Avec Les Plouffe, Carle a su choisir des comédiens qui n'ont pas laissé leur binette et leurs tics déborder sur leur rôle, surtout les Gabriel Arcand Pierre Curzi, Juliette Huot, Anne Létourneau, Denise Filiatrault, etc. Seul Émile Genest m'a paru incongru d'abord parce que ses possibilités de comédien n'ont jamais été très fortes (Carle en a tiré ici plus qu'on pouvait en espérer), mais surtout parce qu'il est trop typé dans des rôles précis qu'il ne réussit pas à nous faire oublier qu'on le voit trop souvent aux côtés de Claude Ryan: il n'est pas très crédible en anarchiste...

Comme point de vue historique, Les Plouffe évite aussi le parti pris du tout blanc ou du tout noir. Il n'accrédite pas la thèse quasi officielle de la «grande noirceur». Ni ceux qui ont souffert des pouvoirs démesurés des patrons sur les corps ou de l'Église sur les esprits, ni ceux qui ont traversé l'époque avec une naïve et joyeuse insouciance n'ignorent les nuances nécessaires à toutes affirmations qui prétendent évaluer un moment historique. Les uns et les autres savent par expérience et par l'inévitable transformation des souvenirs que la vie était plus complexe que romans, films ou thèses ne pourront jamais la raconter. Avec ses quatre heures d'écran, Les Plouffe en a montré de multiples facettes pour en explorer autant les noirceurs que les illuminations. Certains lui reprocheront sans doute de ne pas avoir eu la dénonciation assez virulente ou bien d'exalter une image de la famille presque aussi idyllique que celle de La petite maison dans la prairie. D'autres lui en voudront pour ses exagérations et son humour parfois noir. Et puis après? Pour une fois qu'un film essaie honnêtement de faire la part des choses et de dire la vie dans toute sa richesse, les spectateurs ne lui reprocheront pas de se faire dire que même s'ils ont parfois été bien «pognés» dans le système, ils ont été moins stupidement dociles que les universitaires en mal de politique ne l'affirment!

Coproducteur de ce film, Radio-Canada le diffusera probablement à l'automne dans une version allongée (série de six heures).
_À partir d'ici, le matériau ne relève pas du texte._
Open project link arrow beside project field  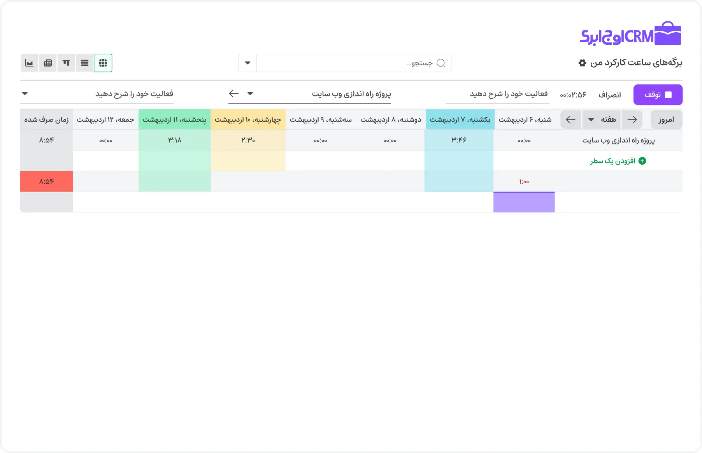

Ceux qui voudront profiter vraiment de ce film réussi devraient toutefois aller le voir sur grand écran pour apercevoir tous les détails de la reconstitution et se laisser aller au plaisir de la belle image. La télévision fera connaître les diverses anecdotes, mais la moitié du véritable plaisir cinématographique en sera absente.